----- TEXT
A fast-growing Indianapolis bank that became one of the biggest U.S. Small Business Administration lenders in the state has returned to profitability after a harrowing stretch of massive losses that nearly led to its failure.
Bank of Indiana officials acknowledge their institution was buffeted by a barrage of borrower defaults and other setbacks, including falling victim to fraud involving an Illinois loan broker now in federal prison.
A Marion County jury last month found that Bank of Indiana’s former Lafayette division president breached his fiduciary duty to the bank in the episode, which cost it $2 million on a single loan.
Bank of Indiana officials gave IBJ rare access to examine the challenges they faced after the severe recession threw their aggressive business plan into disarray. Their odyssey is an extreme example of the wrenching pain felt by bankers across the state as economic turmoil tested old assumptions about what constituted prudent lending.
The institution’s story begins in 2006, when a group of mostly Indiana investors bought the tiny First National Bank of Dana in Vermillion County, rechristened it Bank of Indiana, and broadened its focus to include central Indiana.
Because the predecessor institution was tiny and saddled with troubled loans, Bank of Indiana didn’t have a large pool of seasoned, performing loans to fall back on when newer loans soured.
Indiana has had three bank failures—Irwin Union in Columbus, Integra in Evansville, and SCB in Shelbyville—since the economic crisis hit in 2007. Bank of Indiana likely would have suffered the same fate if not for millions of dollars in reserves stashed in its holding company, Indiana Bank Corp. The bank tapped those reserves in 2011 to beef up its provision for loan losses, money set aside to weather possible future borrower defaults.
The bank for the year allocated nearly $5 million for its loan-loss provision, a huge sum for an institution with a mere $108 million in assets. The conservative move left Bank of Indiana with a provision totaling 8 percent of loans—four times the average for Indiana institutions.
The bank board decided to take the hit last year after appointing a new president and CEO, Indianapolis attorney Joseph Montel, who led an effort to closely scrutinize the entire loan portfolio. Montel also made the tough call to sell real estate the bank had seized as collateral rather than holding onto it in hopes of a market rebound.
“New management, new direction, new culture,” Montel said. “If you are going to correct the course, you have to turn the ship. That’s painful.”
Montel, 43, has been on the board of the bank and bank holding company since the 2006 buyout. A partner in the law firm Coleman Stevenson & Montel, Montel replaced veteran Hoosier banker Dan Fehrenbach as CEO in April 2011 and as president two months later. He’s been putting in seven-day work weeks for months in a quest to own up to problems, resolve a thicket of litigation, and simplify finances so that it’s easy to observe whether the bank is really making money.
----------
----- GIVEN DATA
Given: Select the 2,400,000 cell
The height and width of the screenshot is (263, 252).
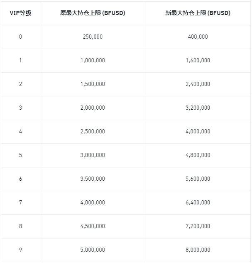Looking at the screenshot, I should coord(198,84).

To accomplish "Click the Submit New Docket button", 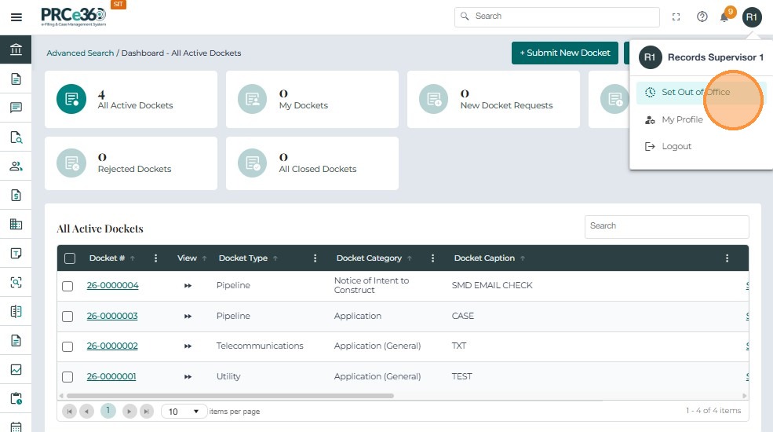I will click(x=564, y=53).
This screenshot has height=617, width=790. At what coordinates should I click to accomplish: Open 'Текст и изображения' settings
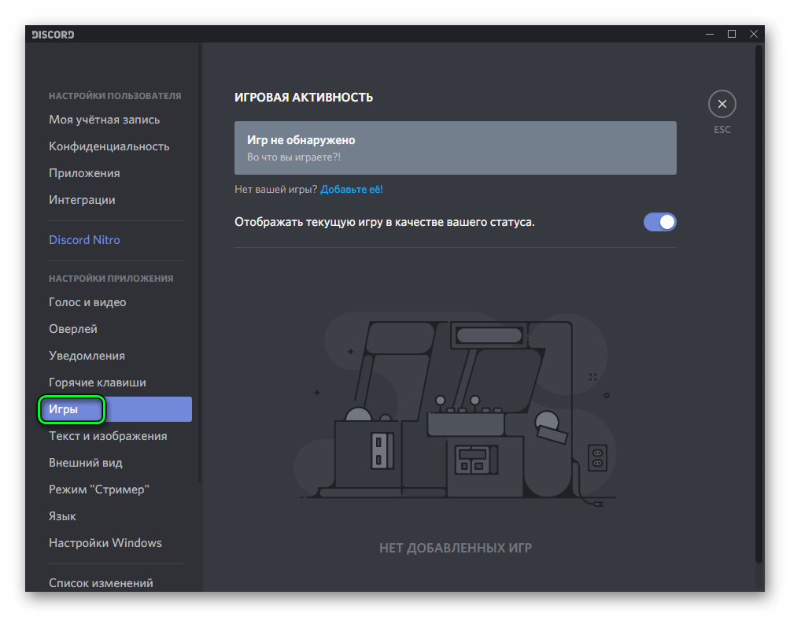pyautogui.click(x=108, y=436)
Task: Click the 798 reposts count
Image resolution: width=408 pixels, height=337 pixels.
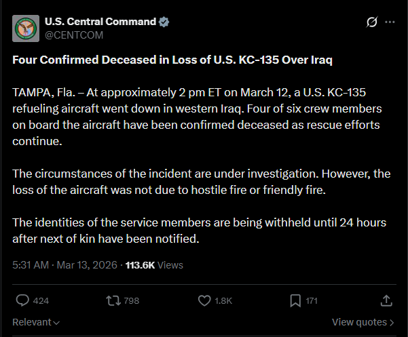Action: (132, 300)
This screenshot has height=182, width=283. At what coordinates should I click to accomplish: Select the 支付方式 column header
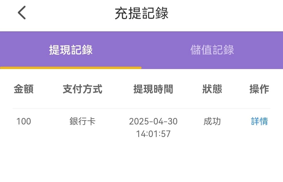click(83, 89)
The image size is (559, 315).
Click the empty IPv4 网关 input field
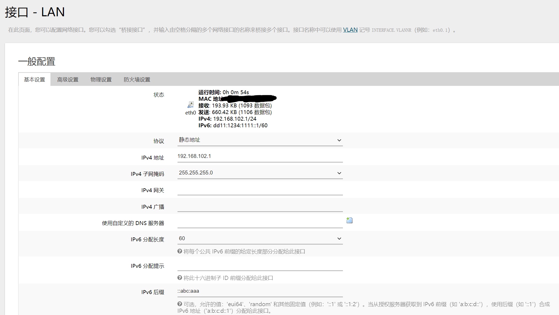click(259, 190)
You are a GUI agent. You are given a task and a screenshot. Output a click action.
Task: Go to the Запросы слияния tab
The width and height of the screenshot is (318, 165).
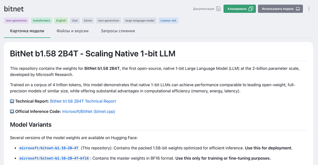pos(118,31)
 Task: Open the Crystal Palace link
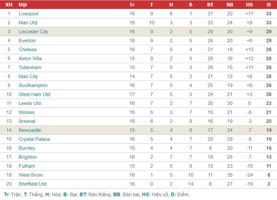click(34, 139)
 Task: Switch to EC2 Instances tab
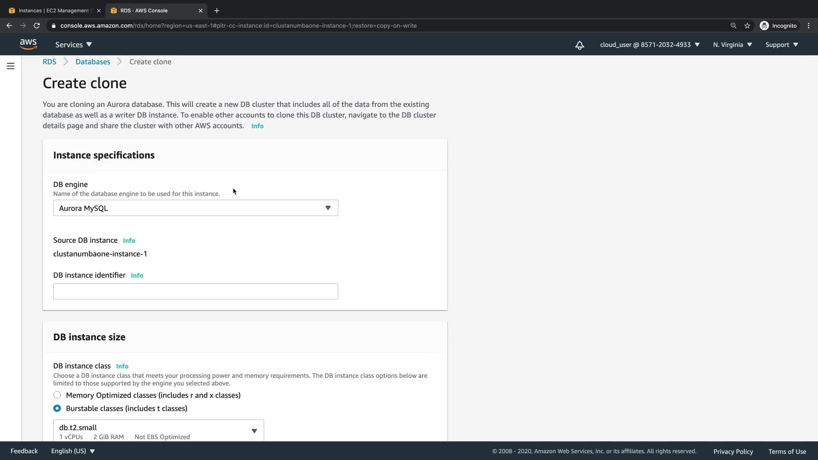coord(53,11)
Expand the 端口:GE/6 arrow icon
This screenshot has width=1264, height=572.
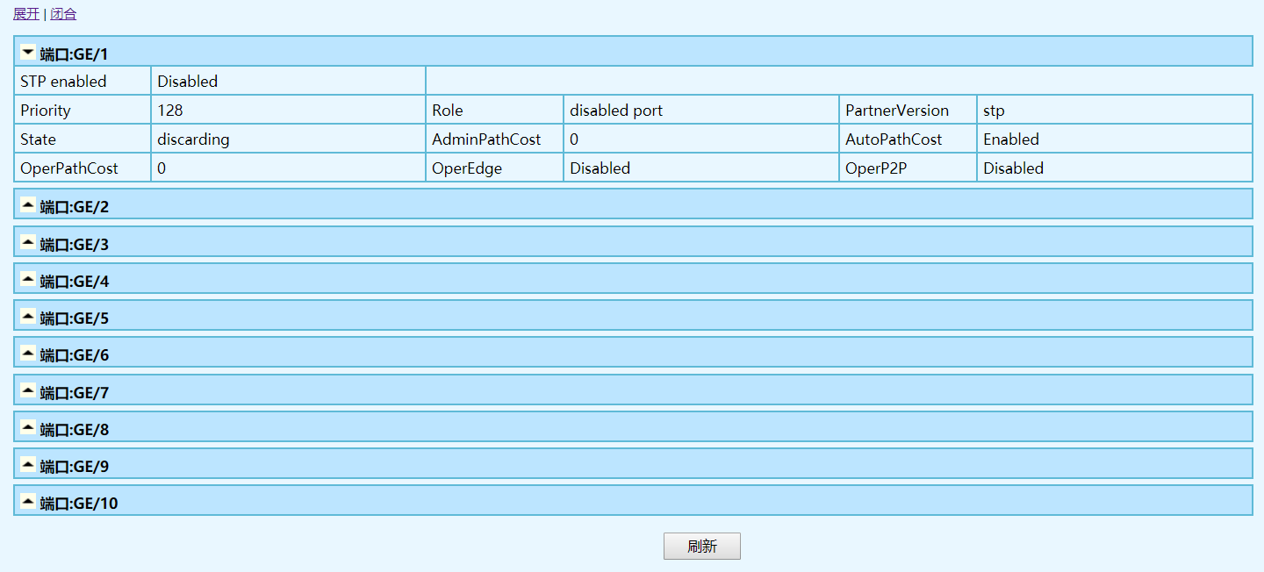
----------
— TASKS TO CARRY OUT —
1. Name the three Indiana banks that the Bank of Indiana article lists as having failed since the economic crisis hit in 2007.
2. Reproduce the passage of the Bank of Indiana article between "The bank for" and "a market rebound.", inclusive.
3. Pick up the article about Bank of Indiana where it stops, and continue writing it.

— ANSWERS FOR THE TASKS —
1. Irwin Union, Integra, SCB

2.
The bank for the year allocated nearly $5 million for its loan-loss provision, a huge sum for an institution with a mere $108 million in assets. The conservative move left Bank of Indiana with a provision totaling 8 percent of loans—four times the average for Indiana institutions.
The bank board decided to take the hit last year after appointing a new president and CEO, Indianapolis attorney Joseph Montel, who led an effort to closely scrutinize the entire loan portfolio. Montel also made the tough call to sell real estate the bank had seized as collateral rather than holding onto it in hopes of a market rebound.

3.
Bank officials performed the work with a skeptical eye, ditching the mind-set that a rebounding economy would allow many struggling borrowers to regain their financial footing.
“We discontinued taking an optimistic viewpoint of the economic condition and really abandoned the naïveté that this is a short-term recession that will resolve itself within a five-year period,” he said.
Since late 2009, the bank has been operating under a formal agreement with its regulator, the Office of the Comptroller of the Currency, requiring that it maintain certain capital requirements, including keeping so-called Tier 1 capital above 8.5 percent.
The 16-page agreement says the comptroller stepped in after bank examiners “found unsafe or unsound practices … related to credit administration.”
Montel acknowledges the shortcomings.
“We as an institution were processing very large, highly complex loans at a fast pace,” he said. “My interpretation was, the comptroller was concerned we did not have an adequate credit and underwriting department to handle that production.”
He said the bank began building a concentration of commercial real estate loans in the third quarter of 2006—enough lead time before the economic crisis set in that “you were really able to gain enough speed and size to hurt yourself.”
He said bringing nearly $3 million in reserves from the holding company down to the bank kept the Tier 1 ratio above 8.5 percent. But it also validated the OCC’s misgivings.
“If that does not suggest the OCC was on to something, I don’t know what would suggest it more starkly,” he said.
Montel said management “scrubbed the base” of Bank of Indiana in 2011, setting the stage for improved performance in 2012. The bank eked out a $39,000 profit in the first quarter, and Montel expects it to earn more in the second.
“I would call 2012 a ‘zombie’ year,” he said. “You will see a slow, controlled, steady walk, and then when we pass into 2013, that’s when things start to get real interesting.”
Whether that optimism is justified hinges on whether the bank truly has gotten its arms around its loan problems, said Mike Alley, a veteran Indianapolis banker who led Integra in the months leading up to its shutdown by regulators in July.
Many bankers believe the worst is behind the industry. Just 15 U.S. banks have failed this year, a sharp drop from the 389 that succumbed to government takeover from 2009 through 2011.
In addition, the ranks of institutions on the Federal Deposit Insurance Corp.’s problem-bank list have thinned to 813. The number now has fallen for three straight quarters after increasing for 18.
“I do think, as a whole, bank balance sheets are getting stronger, and many banks feel there is increasing stability in their loan portfolios,” said Gregory Lyons, co-chairman of the financial-institutions group at law firm Debevoise & Plimpton in New York.
But bolstering Bank of Indiana’s health has come at the expense of the holding company, which now has depleted its reserves.
It lacked the resources to pay $166,000 in interest due in the first quarter on the more than $12 million in convertible notes the company issued in 2007 to help fuel growth. Because of the missed payment, those notes now are in technical default.
Indiana Bank Corp. in the first quarter also exercised its right to delay paying interest on the $1.3 million in Troubled Asset Relief Program, or TARP, funding it received in 2009.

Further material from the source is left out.